Changes and Challenges

Since our last update we have lost Mrs Kapenda Mwangala Matamola. She died in childbirth two weeks ago from a ruptured uterus; the baby was still-born. It is at times like this when you realise how remote and isolated you actually are and how poor the medical facilities are in developing countries and how dangerous for women in these places childbirth can still be.

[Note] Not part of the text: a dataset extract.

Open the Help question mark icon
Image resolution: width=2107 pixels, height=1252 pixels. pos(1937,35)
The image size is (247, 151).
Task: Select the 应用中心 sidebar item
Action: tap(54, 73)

Kenny, her husband, is a colleague at the school; the family are devastated. She leaves three young boys and a number of related orphans they look after. She is not only a great loss to the family but she is also sorely missed at Church and in the Hospital. Mwangala was in her early thirties and an Anamoyo with a beautiful singing voice. She worked hard and quietly behind the scenes and always went the extra mile. Mwangala was assigned to the Out Patients Department as a cleaner and helped and supported her colleagues there. She also was a much-loved and respected Psycho-Social Counsellor at the AIDS RELIEF Centre.

The school term has just started again after Easter, so there is the thrice-yearly rush to try and scrape the school fees money and the other requisites together for those pupils at High School (K300 000 or about GBP40.00). So as our cold season approaches, two heart-warming stories related to this.

Last Thursday we got up and as Ida drew open the curtains, there was a hunched female figure happed up in a hood and jacket against the cold, steaming breath and raking the sand in our yard. She had already piled and cleared the fallen leaves from under the guava trees. This is the first task a dutiful Lozi daughter/wife undertakes first thing in the morning – The Cleaning of the Lapa (the yard). It was Mubuyaeta, one of my girls whom I first taught in Grade 7, now in Grade 10. All she said was - I wanted to thank you for helping me.

Later the same day, another auld acquaintance, Oliver, turned up on the doorstep with some mysterious object under his arm and wrapped up in a supermarket plastic bag. After being ushered ben, he proceeded to reveal this grotesque, half-smiling, half-yawning carved wooden crocodile and invited me to buy it. The only use for it I could conceive of, was perhaps at a Javanese shadow puppet performance of Peter Pan. So I asked Oliver what he needed the money for. To buy school shoes was the answer. Well, we have just received a container with amongst other things shoes. I told him to wait and went over and naughtily selected two pairs – a hard-wearing and sensible Doc Martin type shoe and another long pointed modern affair, they call them ‘modern’ but to my mind they are a regression to the Middle Ages in style. He looked dubiously at the Doc Martins but his eyes lit up and smiled as he coveted the other pair. Ah, we call these shoes, pointers, in Zambia…………….. were his words.

Today early in the morning I was out burning the rubbish at our pit in the garden. I was suddenly aware of two small chittering, bare-foot figures, clad only in shorts and T-shirts watching me. I greeted them. They were a Grade 5 & Grade 6 boy and both orphans. They had been raking through the coups at the Mission to see what they could find. They were now wanting permission to pick guavas and lemons, only because I was there, I assume. I confess, at their age, I used to go raiding for apples in the autumn but not for my breakfast.

The container with its store of winter clothes, shoes and blankets came to the rescue again.